Challenge A:
Answer these questions about the thread on electric power distribution:
(i) According to the first post, what two things determine the current?
(ii) What does the reply say power lines are?
(iii) According to the reply, what is the total power delivered equal to?

━━ Page ━━

Electric power distribution from powerplant to homes

[EN1986]

I am trying to understand how transferring electric from the powerplant to my house is more effective using high voltage.

The suggested explanation that the current is equal to the power supply divided by the voltage, and hence higher voltage leads to lower current and as a result to a lower power loss on the conductives is very confusing me.

I know that the current is determined by the voltage and the resistance, and not by a power capability - which defines a limit to the allowable consumption. And according to this a higher voltage (while assuming a constand resistance that comprises of the line resistance and the load resistance) leads to a higher current that results in a higher power loss.

What am I missing?

 

[.Scott]

Power lines are resistors. The more current that flows through them, the greater the voltage drop from source to user, and thus the more power is dissipated.
The total power delivered is volts times amps. So, given a certain amount of required power, higher voltage means less current and thus less transmission losses.

━━━
━━ Record excerpts ━━

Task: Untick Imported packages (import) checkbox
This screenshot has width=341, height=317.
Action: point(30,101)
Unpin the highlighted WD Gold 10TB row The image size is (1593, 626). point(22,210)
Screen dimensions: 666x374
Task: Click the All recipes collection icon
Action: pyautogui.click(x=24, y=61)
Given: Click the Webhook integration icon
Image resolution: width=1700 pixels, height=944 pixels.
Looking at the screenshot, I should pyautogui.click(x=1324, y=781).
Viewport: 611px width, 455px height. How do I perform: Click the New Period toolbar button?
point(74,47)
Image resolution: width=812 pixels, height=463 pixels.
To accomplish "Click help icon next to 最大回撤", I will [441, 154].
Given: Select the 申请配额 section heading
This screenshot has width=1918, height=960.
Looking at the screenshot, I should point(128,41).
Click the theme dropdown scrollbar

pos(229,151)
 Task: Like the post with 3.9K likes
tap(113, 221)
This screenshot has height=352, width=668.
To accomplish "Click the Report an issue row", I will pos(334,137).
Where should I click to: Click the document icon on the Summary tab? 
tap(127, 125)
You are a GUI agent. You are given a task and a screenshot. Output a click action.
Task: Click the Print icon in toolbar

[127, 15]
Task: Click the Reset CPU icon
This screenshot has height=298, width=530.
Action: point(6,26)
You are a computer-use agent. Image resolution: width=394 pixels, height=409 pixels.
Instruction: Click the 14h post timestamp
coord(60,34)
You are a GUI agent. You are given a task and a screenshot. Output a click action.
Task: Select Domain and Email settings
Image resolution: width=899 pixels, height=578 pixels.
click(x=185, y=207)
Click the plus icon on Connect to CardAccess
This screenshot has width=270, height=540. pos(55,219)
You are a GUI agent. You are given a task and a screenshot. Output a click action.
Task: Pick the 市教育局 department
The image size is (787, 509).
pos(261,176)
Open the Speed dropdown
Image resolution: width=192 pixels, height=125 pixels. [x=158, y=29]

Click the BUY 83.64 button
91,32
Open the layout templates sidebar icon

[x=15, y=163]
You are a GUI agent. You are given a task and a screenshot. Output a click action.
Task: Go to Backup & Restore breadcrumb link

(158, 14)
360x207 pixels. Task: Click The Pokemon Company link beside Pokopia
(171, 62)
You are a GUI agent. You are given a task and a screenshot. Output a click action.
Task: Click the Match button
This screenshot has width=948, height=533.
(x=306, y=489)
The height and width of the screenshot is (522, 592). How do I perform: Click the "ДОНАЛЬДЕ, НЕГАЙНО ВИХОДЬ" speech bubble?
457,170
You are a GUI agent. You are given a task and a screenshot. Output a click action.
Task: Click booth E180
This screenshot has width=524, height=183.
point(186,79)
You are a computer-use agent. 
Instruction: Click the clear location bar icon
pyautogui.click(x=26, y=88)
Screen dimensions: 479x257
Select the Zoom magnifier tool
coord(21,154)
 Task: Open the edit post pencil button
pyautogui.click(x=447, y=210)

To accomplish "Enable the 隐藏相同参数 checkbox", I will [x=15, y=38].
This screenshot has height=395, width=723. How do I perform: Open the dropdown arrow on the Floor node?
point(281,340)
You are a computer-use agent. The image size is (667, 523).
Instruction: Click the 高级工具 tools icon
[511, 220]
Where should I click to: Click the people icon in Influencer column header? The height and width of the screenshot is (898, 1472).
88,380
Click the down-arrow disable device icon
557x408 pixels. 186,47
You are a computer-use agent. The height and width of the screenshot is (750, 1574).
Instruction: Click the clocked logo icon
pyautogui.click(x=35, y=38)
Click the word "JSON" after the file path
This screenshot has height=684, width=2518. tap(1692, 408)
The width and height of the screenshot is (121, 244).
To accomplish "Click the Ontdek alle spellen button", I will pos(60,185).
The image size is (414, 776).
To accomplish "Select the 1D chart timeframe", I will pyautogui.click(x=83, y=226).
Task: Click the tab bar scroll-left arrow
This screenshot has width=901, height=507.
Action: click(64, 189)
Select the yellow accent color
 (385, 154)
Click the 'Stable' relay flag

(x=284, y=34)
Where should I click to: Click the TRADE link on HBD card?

━━━

Challenge B: Can you copy out the lines of the records between the line containing "360x207 pixels. Task: Click" and the line containing "Action: click(64, 189)", inclusive, with nothing else?

Exercise output A:
(i) The voltage and the resistance.
(ii) Resistors.
(iii) Volts times amps.

Exercise output B:
360x207 pixels. Task: Click The Pokemon Company link beside Pokopia
(171, 62)
You are a GUI agent. You are given a task and a screenshot. Output a click action.
Task: Click the Match button
This screenshot has width=948, height=533.
(x=306, y=489)
The height and width of the screenshot is (522, 592). How do I perform: Click the "ДОНАЛЬДЕ, НЕГАЙНО ВИХОДЬ" speech bubble?
457,170
You are a GUI agent. You are given a task and a screenshot. Output a click action.
Task: Click booth E180
This screenshot has width=524, height=183.
point(186,79)
You are a computer-use agent. 
Instruction: Click the clear location bar icon
pyautogui.click(x=26, y=88)
Screen dimensions: 479x257
Select the Zoom magnifier tool
coord(21,154)
 Task: Open the edit post pencil button
pyautogui.click(x=447, y=210)

To accomplish "Enable the 隐藏相同参数 checkbox", I will [x=15, y=38].
This screenshot has height=395, width=723. How do I perform: Open the dropdown arrow on the Floor node?
point(281,340)
You are a computer-use agent. The image size is (667, 523).
Instruction: Click the 高级工具 tools icon
[511, 220]
Where should I click to: Click the people icon in Influencer column header? The height and width of the screenshot is (898, 1472).
88,380
Click the down-arrow disable device icon
557x408 pixels. 186,47
You are a computer-use agent. The height and width of the screenshot is (750, 1574).
Instruction: Click the clocked logo icon
pyautogui.click(x=35, y=38)
Click the word "JSON" after the file path
This screenshot has height=684, width=2518. tap(1692, 408)
The width and height of the screenshot is (121, 244).
To accomplish "Click the Ontdek alle spellen button", I will pos(60,185).
The image size is (414, 776).
To accomplish "Select the 1D chart timeframe", I will pyautogui.click(x=83, y=226).
Task: Click the tab bar scroll-left arrow
This screenshot has width=901, height=507.
Action: click(64, 189)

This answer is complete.